Another important part of your application lifecycle is deployment time. There are lots of strategies for deploying software. Like with anything there are pros and cons to the various strategies so I will run through a few options from least complex to most complex, and as you may imagine the most complex deployment types tend come with the highest guarantees of uptime and least disruption to your customer.
You may be asking why it's important to consider how we deploy our applications as the vast majority of our application lifecycle time will be in the “running” state and therefore we could focus our time on strategies that support our running application’s resilience. My answer is: Have you ever been on-call? Almost all incidents are due to code releases or changes. The first thing I do when im on-call and called to an incident is see what was recently deployed - I focus my main attention on that component and more often than not it was to blame.
We do also need to consider that some of these deployment strategies will require us to make specific code changes or application architecture decisions to allow us to support the specific deployment in question.
One of the simplest deployment strategies is a rolling deployment.
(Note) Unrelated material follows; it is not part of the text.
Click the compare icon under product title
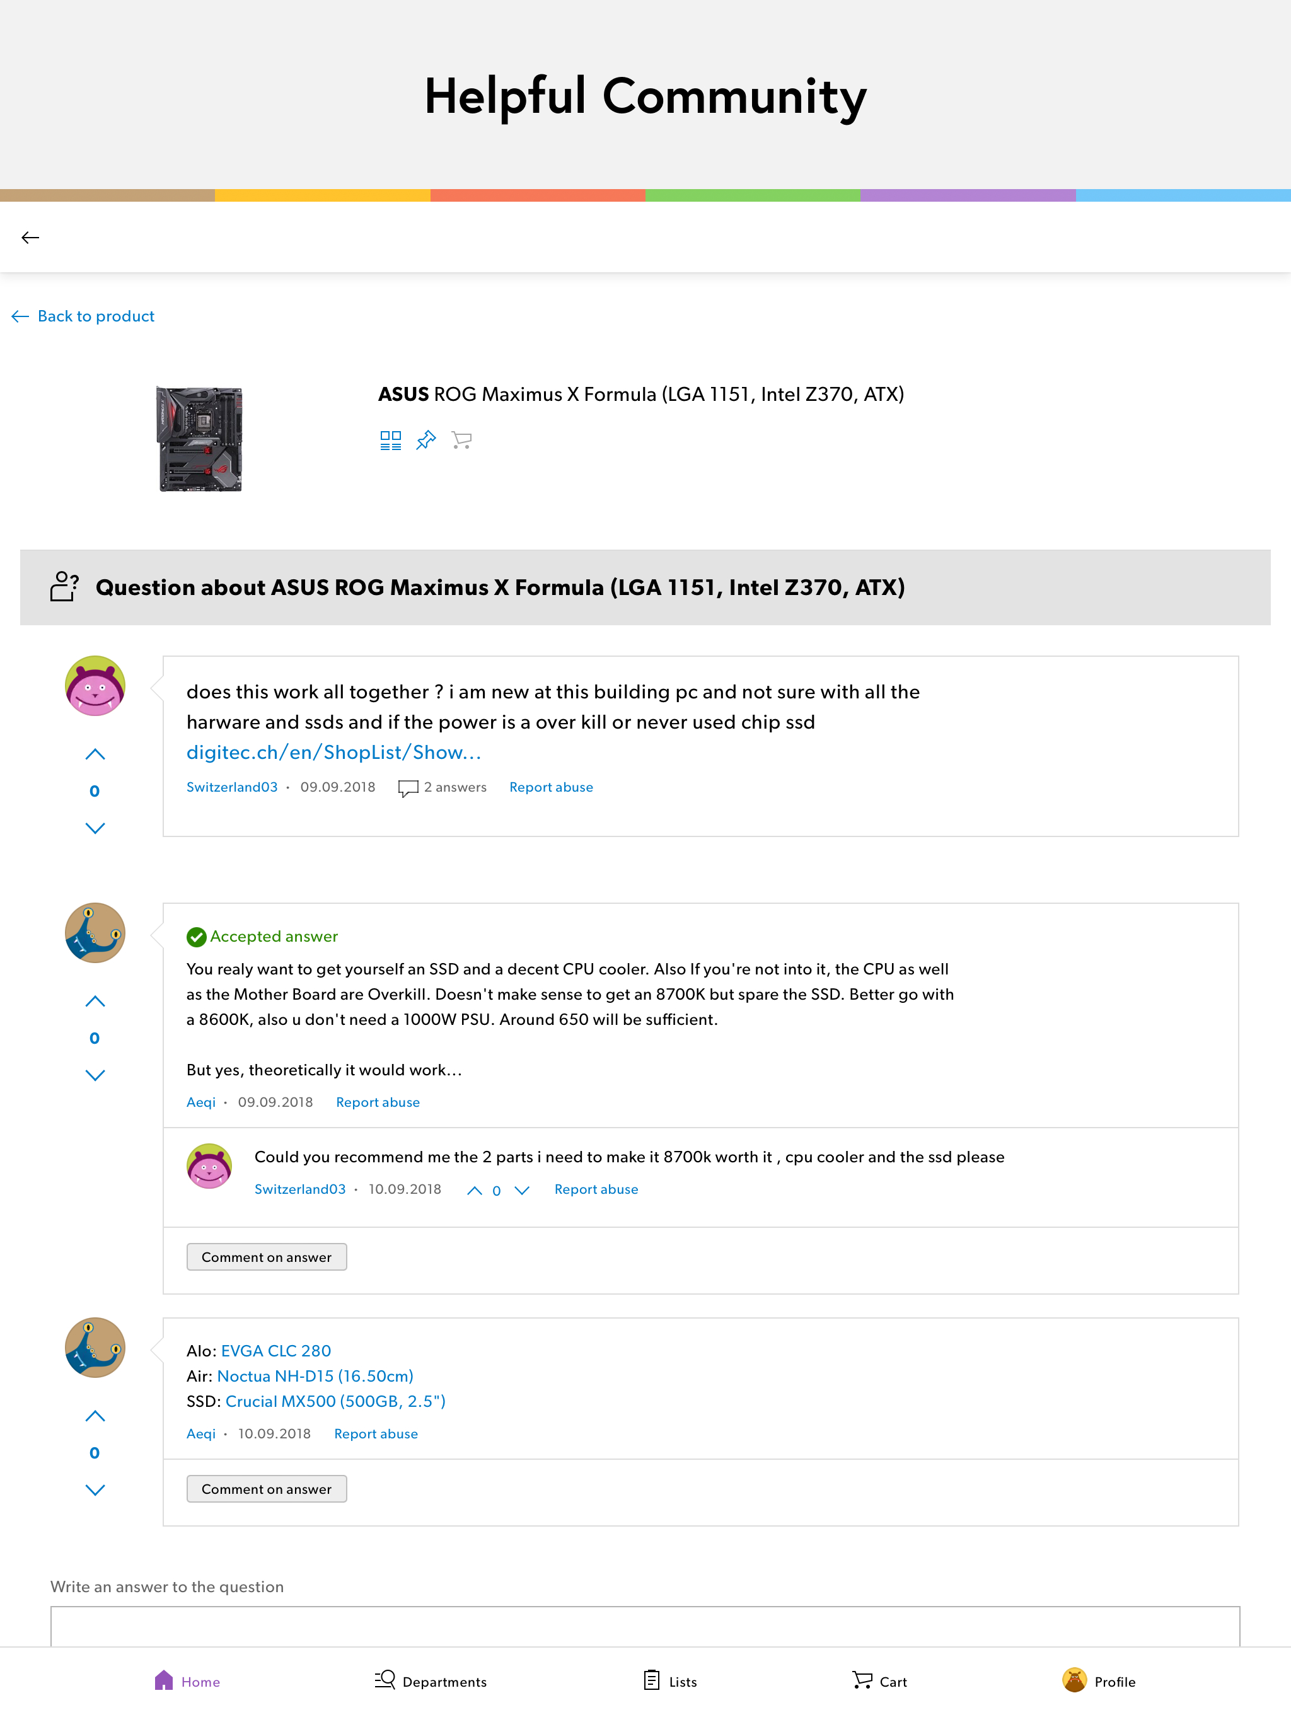 (x=390, y=441)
This is where we slowly, one by one (or many be many, depending on how many instances of a service you have) we replace old deployments with their new tasks. We can check that the new deployments are healthy before moving onto the next, only have a few tasks not healthy at a time.
This is the default deployment strategy in Kubernetes. It actually borrows some characteristics from Surge, which is coming next. It starts slightly more new tasks and waits for them to be healthy before removing old ones.
Surge deployments are exactly what they sound like. We start a large number of new tasks before cutting over traffic to those tasks and then draining traffic from our old tasks. This is a good strategy when you have high usage applications that may not cope well with reducing their availability at all. Usually surge deployments can be configured to run a certain percentage more than the existing tasks and then wait for them to be healthy before doing a cutover.
The problem with surge deployments is that we need a large capacity of spare compute resources to spin up a lot of new tasks before rolling over and removing the old ones. This can work well where you have very elastic compute such as AWS Fargate where you don’t need to provision more compute yourself.
The idea behind a Blue/Green deployment is that your entire stack (or application) is spun up, tested and then finally once you are happy you change config to send traffic to the entire new deployment. Sometimes companies will always have both a Blue and a Green stack running. This is a good strategy where you need very fast rollback and recovery to a known good state. You can leave your “old” stack running for any amount of time once you are running on your new stack.
Possibly one of the most complicated deployment strategies. This involves deploying a small number of your new application and then sending a small portion of load to the new service, checking that nothing has broken by monitoring application performance and metrics such as 4XX or 5XX error rates and then deciding if we continue with the deployment. In advanced setups the canary controllers can do automatic rollbacks if error thresholds are exceeded.
This approach does involve a lot more configuration, code and effort.
Interestingly the name comes from from coal mining and the phrase "canary in the coal mine." Canary birds have a lower tolerance to toxic gases than humans, so they were used to alert miners when these gases reached dangerous levels inside the mine.
We use our metrics and monitoring to decide if our “canary” application is healthy and if it is, we then proceed with a larger deployment.
You may have worked out by now that the more advanced deployment strategies require you to have both old and new versions of your application running at once. This means that we need to ensure backwards compatibility with all the other software running at the time. For instance, you couldn't use a database migration to rename a table or column because the old deployment would no longer work.
Additionally, our canary deployment strategy requires our application to have health checks, metrics, good logging and monitoring so that we can detect a problem in our specific canary application deployment. Without these metrics we would be unable to programmatically decide if our new application works.
Both these considerations, along with others, mean that we need to spend extra time both on our application code, deployment code and our monitoring and alerting stacks to take advantage of the most robust deployments.